Sarà la pubblica amministrazione ad andare dai cittadini, e non viceversa. Sono queste le parole con le quali il premier Matteo Renzi presenta la riforma della pa nella conferenza stampa al termine del Consiglio dei ministri. Insieme a lui il ministro Maria Anna Madia. Una "rivoluzione del buonsenso" che, nelle intenzioni del governo, servirà a "invertire il rapporto tra cittadini e amministrazione pubblica". Poche le anticipazioni sui dettagli della riforma, per la quale Renzi, come fa ormai di consueto, ha rimandato a domani. Il ministro Madia ha però reso noto l'obiettivo principe della riforma, il primo punto sul quale il governo vuole investire: "La possibilità di accedere a tutte le informazioni che ci riguardano da un pc, con un nostro pin, e di potere ricevere tutto ciò che si può al domicilio telematico o di residenza".

Tra le novità illustrate dal ministro anche il potere sostitutivo attribuito al governo dal disegno di legge delega in caso di inerzia di un'amministrazione chiamata ha dare il suo parere in una procedura amministrativa.

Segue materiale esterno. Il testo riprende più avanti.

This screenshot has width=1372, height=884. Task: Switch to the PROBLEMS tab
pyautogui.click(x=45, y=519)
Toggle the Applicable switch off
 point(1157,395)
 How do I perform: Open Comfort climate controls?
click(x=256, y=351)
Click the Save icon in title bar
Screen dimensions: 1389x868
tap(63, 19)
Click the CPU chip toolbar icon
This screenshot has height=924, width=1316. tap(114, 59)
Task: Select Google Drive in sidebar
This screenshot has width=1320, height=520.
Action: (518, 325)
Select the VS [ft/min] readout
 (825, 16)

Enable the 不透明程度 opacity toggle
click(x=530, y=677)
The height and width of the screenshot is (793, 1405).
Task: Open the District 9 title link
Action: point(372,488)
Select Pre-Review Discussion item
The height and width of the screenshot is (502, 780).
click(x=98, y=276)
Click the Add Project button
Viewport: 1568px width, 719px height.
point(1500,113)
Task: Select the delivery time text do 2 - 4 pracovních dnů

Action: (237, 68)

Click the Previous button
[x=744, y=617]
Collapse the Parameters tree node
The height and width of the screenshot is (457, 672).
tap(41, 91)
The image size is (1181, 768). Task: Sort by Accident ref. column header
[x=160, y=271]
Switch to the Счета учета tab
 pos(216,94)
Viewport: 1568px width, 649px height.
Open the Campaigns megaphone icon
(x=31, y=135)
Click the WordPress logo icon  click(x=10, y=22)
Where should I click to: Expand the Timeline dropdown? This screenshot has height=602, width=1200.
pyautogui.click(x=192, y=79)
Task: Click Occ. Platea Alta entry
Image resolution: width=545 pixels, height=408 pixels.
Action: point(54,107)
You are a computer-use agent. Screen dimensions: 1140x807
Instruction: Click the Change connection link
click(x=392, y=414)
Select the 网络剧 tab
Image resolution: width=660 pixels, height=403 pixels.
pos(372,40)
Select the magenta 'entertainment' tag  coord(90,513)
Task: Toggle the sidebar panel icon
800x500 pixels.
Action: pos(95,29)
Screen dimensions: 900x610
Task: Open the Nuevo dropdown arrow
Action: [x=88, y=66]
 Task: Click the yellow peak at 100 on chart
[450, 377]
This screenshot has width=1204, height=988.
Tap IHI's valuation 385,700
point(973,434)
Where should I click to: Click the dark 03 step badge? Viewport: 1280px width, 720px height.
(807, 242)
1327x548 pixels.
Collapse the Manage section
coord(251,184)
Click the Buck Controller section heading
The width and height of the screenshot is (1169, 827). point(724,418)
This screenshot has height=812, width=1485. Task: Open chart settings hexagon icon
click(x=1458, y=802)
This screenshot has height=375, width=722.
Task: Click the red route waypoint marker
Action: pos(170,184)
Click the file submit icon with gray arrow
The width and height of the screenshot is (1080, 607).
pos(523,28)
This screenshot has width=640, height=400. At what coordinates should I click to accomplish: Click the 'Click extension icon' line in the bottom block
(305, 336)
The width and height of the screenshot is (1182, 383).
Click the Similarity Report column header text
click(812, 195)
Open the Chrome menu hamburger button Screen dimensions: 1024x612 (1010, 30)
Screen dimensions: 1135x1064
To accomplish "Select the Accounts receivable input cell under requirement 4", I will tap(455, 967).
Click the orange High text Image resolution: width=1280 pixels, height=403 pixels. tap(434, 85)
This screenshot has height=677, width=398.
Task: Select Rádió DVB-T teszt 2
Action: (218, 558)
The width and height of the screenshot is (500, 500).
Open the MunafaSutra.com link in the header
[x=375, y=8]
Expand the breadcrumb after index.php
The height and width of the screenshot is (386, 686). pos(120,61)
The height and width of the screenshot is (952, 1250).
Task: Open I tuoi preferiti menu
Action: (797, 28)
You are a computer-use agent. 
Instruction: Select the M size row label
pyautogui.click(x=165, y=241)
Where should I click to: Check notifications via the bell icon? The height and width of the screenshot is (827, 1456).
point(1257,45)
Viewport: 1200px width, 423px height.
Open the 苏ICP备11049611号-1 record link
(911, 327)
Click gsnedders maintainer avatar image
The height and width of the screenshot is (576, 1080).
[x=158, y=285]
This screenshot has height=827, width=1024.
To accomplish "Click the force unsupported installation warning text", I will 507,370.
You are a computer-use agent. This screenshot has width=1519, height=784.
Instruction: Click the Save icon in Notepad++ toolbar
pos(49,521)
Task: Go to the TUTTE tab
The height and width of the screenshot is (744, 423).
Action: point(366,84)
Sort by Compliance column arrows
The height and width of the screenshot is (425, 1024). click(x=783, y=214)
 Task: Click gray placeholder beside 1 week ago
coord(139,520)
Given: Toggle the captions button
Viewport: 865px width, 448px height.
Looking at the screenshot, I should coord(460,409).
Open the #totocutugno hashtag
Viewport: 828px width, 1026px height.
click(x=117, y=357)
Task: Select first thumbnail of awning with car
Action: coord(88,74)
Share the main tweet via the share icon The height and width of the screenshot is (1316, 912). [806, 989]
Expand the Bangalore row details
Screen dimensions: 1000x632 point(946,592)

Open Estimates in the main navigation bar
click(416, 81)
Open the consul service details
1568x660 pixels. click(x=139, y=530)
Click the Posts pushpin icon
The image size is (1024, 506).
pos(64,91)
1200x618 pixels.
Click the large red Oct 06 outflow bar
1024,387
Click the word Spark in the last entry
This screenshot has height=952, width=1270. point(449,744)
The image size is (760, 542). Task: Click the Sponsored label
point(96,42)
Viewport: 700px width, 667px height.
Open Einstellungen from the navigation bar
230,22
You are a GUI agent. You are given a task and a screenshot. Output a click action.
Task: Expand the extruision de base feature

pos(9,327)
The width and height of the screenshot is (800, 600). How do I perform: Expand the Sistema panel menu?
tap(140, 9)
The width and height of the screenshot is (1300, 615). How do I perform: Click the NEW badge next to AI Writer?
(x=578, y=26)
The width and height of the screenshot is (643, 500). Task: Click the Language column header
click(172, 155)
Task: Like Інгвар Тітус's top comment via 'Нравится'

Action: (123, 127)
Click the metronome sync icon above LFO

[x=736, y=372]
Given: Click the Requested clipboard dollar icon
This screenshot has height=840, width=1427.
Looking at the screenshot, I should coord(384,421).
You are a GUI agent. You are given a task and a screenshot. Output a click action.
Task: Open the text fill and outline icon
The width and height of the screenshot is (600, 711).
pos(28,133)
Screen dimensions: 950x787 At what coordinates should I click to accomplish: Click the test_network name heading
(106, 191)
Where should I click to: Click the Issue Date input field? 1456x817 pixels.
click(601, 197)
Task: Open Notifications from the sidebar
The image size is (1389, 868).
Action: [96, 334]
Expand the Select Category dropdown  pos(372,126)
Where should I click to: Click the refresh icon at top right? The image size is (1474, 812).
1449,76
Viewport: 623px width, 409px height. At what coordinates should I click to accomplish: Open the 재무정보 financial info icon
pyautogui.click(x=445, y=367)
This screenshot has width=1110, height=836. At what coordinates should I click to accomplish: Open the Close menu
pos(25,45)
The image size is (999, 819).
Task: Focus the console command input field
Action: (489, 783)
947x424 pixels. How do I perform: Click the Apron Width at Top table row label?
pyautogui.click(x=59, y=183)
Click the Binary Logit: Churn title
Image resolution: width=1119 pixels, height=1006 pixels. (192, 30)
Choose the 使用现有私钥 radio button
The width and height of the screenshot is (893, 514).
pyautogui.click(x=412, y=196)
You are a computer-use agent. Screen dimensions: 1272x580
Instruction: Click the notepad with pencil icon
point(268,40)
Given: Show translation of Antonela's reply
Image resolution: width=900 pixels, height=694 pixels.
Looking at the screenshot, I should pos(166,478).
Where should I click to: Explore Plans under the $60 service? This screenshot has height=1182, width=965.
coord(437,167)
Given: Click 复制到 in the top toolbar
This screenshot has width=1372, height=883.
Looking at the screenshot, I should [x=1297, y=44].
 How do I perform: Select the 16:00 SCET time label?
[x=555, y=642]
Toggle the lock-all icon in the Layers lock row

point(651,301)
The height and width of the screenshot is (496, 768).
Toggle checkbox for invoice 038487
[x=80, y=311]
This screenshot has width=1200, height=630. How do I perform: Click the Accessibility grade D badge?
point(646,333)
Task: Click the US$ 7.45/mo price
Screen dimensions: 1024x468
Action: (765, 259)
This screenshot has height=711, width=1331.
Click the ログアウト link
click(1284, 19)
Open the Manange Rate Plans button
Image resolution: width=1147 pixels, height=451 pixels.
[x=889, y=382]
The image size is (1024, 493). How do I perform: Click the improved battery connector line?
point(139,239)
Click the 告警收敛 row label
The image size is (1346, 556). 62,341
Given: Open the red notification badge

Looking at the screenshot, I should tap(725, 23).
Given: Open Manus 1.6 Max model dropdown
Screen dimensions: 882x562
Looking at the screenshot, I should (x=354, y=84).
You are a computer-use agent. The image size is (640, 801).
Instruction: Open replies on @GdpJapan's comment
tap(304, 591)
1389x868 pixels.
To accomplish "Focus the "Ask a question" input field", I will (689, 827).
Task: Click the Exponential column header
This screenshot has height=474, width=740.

Non solo, farà discutere, probabilmente, il nuovo meccanismo della carriera mobile, ovvero la possibilità per i dirigenti delle pa che non fanno bene il loro lavoro di essere retrocessi. Una bella novità rispetto a quanto succede oggi, dove, così come ha sottolineato Madia, "si passa dirigente di prima fascia solo se si libera un posto e, soprattutto, se si fa male da dirigente di prima fascia non si torna indietro".